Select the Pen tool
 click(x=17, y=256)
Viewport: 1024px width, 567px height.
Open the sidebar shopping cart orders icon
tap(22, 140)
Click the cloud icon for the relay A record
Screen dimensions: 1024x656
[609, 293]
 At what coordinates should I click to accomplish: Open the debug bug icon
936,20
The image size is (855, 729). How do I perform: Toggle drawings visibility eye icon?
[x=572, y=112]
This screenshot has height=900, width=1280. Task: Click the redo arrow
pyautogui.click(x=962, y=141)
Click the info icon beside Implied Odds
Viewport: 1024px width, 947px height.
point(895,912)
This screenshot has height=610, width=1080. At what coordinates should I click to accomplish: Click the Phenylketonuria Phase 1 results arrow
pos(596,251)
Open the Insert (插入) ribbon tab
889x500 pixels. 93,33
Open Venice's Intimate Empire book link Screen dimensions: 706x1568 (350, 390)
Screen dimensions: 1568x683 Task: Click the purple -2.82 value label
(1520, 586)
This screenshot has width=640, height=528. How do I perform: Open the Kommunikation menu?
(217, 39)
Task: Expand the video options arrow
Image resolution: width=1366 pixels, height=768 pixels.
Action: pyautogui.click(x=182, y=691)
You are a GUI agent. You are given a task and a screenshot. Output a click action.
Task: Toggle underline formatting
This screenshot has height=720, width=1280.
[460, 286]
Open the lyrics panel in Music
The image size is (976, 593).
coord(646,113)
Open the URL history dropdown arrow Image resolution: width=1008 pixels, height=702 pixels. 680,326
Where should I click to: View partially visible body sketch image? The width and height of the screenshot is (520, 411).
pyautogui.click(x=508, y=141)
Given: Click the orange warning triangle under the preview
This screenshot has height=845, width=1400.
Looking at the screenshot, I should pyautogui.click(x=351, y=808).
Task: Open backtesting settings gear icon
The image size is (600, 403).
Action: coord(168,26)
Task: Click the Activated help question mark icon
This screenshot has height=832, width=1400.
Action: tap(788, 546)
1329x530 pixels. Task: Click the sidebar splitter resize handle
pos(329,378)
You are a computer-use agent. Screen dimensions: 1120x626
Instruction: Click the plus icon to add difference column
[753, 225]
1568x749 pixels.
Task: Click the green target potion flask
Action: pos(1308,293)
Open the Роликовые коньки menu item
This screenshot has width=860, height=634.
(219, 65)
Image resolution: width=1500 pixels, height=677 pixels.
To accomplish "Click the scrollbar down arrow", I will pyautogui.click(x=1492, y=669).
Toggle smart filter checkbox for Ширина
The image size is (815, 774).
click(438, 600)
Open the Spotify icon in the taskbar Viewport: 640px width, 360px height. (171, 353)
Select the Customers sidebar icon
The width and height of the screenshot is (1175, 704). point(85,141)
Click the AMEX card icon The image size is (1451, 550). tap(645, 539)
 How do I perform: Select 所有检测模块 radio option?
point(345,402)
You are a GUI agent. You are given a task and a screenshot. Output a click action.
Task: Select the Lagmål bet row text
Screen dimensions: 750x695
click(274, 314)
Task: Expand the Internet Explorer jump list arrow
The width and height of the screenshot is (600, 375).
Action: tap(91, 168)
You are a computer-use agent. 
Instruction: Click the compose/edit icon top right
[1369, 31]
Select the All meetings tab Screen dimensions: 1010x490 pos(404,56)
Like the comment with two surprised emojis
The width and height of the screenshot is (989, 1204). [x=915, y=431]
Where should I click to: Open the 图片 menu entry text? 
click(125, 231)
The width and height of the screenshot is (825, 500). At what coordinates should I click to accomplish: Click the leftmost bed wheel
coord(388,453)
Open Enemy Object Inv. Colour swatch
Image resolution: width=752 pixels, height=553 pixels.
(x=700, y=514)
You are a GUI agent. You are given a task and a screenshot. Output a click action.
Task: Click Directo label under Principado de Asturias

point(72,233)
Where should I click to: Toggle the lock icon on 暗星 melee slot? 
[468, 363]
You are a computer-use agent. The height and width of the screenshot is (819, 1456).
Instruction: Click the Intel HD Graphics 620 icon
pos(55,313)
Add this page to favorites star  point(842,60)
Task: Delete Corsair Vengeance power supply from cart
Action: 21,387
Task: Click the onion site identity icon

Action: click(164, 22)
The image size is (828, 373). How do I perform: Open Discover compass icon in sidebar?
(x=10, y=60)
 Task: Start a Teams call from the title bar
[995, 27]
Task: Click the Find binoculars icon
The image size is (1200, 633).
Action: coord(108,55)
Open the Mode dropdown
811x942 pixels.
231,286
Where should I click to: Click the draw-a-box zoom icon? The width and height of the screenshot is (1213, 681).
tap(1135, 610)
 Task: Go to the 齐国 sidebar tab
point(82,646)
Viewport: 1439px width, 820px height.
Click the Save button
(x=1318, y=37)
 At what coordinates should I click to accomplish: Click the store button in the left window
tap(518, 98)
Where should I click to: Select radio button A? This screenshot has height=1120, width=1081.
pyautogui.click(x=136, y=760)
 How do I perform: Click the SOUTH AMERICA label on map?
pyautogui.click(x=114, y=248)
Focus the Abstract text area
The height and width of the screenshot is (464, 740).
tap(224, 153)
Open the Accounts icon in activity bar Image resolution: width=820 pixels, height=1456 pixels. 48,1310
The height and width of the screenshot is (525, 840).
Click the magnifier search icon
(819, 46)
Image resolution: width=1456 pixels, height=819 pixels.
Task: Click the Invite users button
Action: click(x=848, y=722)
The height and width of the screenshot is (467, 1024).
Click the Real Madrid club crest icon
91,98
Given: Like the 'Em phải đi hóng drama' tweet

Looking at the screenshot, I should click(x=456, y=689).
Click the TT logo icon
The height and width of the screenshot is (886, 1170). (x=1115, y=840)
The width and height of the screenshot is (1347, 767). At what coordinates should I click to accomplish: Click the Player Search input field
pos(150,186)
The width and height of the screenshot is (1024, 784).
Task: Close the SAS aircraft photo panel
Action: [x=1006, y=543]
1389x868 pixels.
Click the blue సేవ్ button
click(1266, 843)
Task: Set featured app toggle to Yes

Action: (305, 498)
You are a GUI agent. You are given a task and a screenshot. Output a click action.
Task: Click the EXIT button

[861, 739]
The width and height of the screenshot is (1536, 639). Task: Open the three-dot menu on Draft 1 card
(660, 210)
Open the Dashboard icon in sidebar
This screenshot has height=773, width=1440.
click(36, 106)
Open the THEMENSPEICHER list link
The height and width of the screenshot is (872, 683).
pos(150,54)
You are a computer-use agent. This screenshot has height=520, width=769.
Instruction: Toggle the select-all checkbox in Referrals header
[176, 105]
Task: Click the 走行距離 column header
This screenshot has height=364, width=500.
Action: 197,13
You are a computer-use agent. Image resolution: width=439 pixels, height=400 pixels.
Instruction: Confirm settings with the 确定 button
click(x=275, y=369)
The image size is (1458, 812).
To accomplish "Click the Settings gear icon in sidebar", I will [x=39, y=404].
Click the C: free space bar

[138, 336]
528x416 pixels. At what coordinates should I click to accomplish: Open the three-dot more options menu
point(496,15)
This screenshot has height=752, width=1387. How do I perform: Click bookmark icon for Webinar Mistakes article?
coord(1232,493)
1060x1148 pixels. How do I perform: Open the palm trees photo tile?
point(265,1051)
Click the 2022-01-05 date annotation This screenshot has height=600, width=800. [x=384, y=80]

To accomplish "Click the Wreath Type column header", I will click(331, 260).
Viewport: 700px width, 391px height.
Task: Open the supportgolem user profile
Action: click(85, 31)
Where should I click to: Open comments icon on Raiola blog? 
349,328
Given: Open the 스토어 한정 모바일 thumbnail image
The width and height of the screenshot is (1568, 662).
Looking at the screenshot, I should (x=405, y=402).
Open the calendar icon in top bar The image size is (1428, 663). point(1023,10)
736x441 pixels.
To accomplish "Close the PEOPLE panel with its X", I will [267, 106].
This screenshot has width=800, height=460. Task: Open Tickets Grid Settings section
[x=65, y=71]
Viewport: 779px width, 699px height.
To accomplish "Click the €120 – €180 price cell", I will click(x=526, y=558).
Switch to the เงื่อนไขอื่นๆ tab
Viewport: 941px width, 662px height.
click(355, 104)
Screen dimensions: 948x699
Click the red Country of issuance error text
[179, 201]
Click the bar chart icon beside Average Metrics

◇ ◇ ◇ ◇ ◇ ◇ ◇

§ What you have to do: In the records above, the line with "This screenshot has height=832, width=1400." marks the start and the line with "Select the All" marks the end; copy that stretch exactly, both lines included, and nothing else.

§ Answer for the task:
This screenshot has height=832, width=1400.
Action: tap(788, 546)
1329x530 pixels. Task: Click the sidebar splitter resize handle
pos(329,378)
You are a computer-use agent. Screen dimensions: 1120x626
Instruction: Click the plus icon to add difference column
[753, 225]
1568x749 pixels.
Task: Click the green target potion flask
Action: pos(1308,293)
Open the Роликовые коньки menu item
This screenshot has width=860, height=634.
(219, 65)
Image resolution: width=1500 pixels, height=677 pixels.
To accomplish "Click the scrollbar down arrow", I will pyautogui.click(x=1492, y=669).
Toggle smart filter checkbox for Ширина
The image size is (815, 774).
click(438, 600)
Open the Spotify icon in the taskbar Viewport: 640px width, 360px height. (171, 353)
Select the Customers sidebar icon
The width and height of the screenshot is (1175, 704). point(85,141)
Click the AMEX card icon The image size is (1451, 550). tap(645, 539)
 How do I perform: Select 所有检测模块 radio option?
point(345,402)
You are a GUI agent. You are given a task and a screenshot. Output a click action.
Task: Select the Lagmål bet row text
Screen dimensions: 750x695
click(274, 314)
Task: Expand the Internet Explorer jump list arrow
The width and height of the screenshot is (600, 375).
Action: tap(91, 168)
You are a computer-use agent. 
Instruction: Click the compose/edit icon top right
[1369, 31]
Select the All meetings tab Screen dimensions: 1010x490 pos(404,56)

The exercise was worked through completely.